Einträge aus einem Datensatz ▸
- - -
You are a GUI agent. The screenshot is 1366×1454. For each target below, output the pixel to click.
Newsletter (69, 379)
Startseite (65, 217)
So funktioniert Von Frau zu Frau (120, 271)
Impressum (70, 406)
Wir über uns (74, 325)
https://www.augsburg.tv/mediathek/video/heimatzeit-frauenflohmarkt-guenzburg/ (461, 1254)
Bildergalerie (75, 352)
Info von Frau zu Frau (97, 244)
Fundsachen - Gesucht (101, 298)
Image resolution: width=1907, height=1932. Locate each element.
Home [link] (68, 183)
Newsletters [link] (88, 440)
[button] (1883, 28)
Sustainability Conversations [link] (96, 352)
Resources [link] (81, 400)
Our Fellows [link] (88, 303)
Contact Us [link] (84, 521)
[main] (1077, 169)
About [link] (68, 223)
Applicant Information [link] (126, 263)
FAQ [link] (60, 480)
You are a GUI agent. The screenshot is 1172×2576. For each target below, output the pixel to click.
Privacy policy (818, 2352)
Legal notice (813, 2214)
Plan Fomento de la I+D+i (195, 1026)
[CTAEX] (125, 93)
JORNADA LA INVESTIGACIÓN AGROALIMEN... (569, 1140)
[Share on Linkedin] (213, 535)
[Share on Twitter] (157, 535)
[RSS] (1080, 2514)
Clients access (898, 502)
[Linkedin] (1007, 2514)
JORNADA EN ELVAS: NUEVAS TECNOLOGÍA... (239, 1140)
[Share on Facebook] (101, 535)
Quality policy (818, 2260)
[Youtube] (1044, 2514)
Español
- - -
Kurze Aufgabe ▸
Ändere in den obigen Einträgen jedes „Share on“ zu „Teilen auf“ und gib alle Zeilen ansonsten unverändert wieder.

Richtige Antwort ▸
You are a GUI agent. The screenshot is 1366×1454. For each target below, output the pixel to click.
Newsletter (69, 379)
Startseite (65, 217)
So funktioniert Von Frau zu Frau (120, 271)
Impressum (70, 406)
Wir über uns (74, 325)
https://www.augsburg.tv/mediathek/video/heimatzeit-frauenflohmarkt-guenzburg/ (461, 1254)
Bildergalerie (75, 352)
Info von Frau zu Frau (97, 244)
Fundsachen - Gesucht (101, 298)
Image resolution: width=1907, height=1932. Locate each element.
Home [link] (68, 183)
Newsletters [link] (88, 440)
[button] (1883, 28)
Sustainability Conversations [link] (96, 352)
Resources [link] (81, 400)
Our Fellows [link] (88, 303)
Contact Us [link] (84, 521)
[main] (1077, 169)
About [link] (68, 223)
Applicant Information [link] (126, 263)
FAQ [link] (60, 480)
You are a GUI agent. The screenshot is 1172×2576. For each target below, output the pixel to click.
Privacy policy (818, 2352)
Legal notice (813, 2214)
Plan Fomento de la I+D+i (195, 1026)
[CTAEX] (125, 93)
JORNADA LA INVESTIGACIÓN AGROALIMEN... (569, 1140)
[Teilen auf Linkedin] (213, 535)
[Teilen auf Twitter] (157, 535)
[RSS] (1080, 2514)
Clients access (898, 502)
[Linkedin] (1007, 2514)
JORNADA EN ELVAS: NUEVAS TECNOLOGÍA... (239, 1140)
[Teilen auf Facebook] (101, 535)
Quality policy (818, 2260)
[Youtube] (1044, 2514)
Español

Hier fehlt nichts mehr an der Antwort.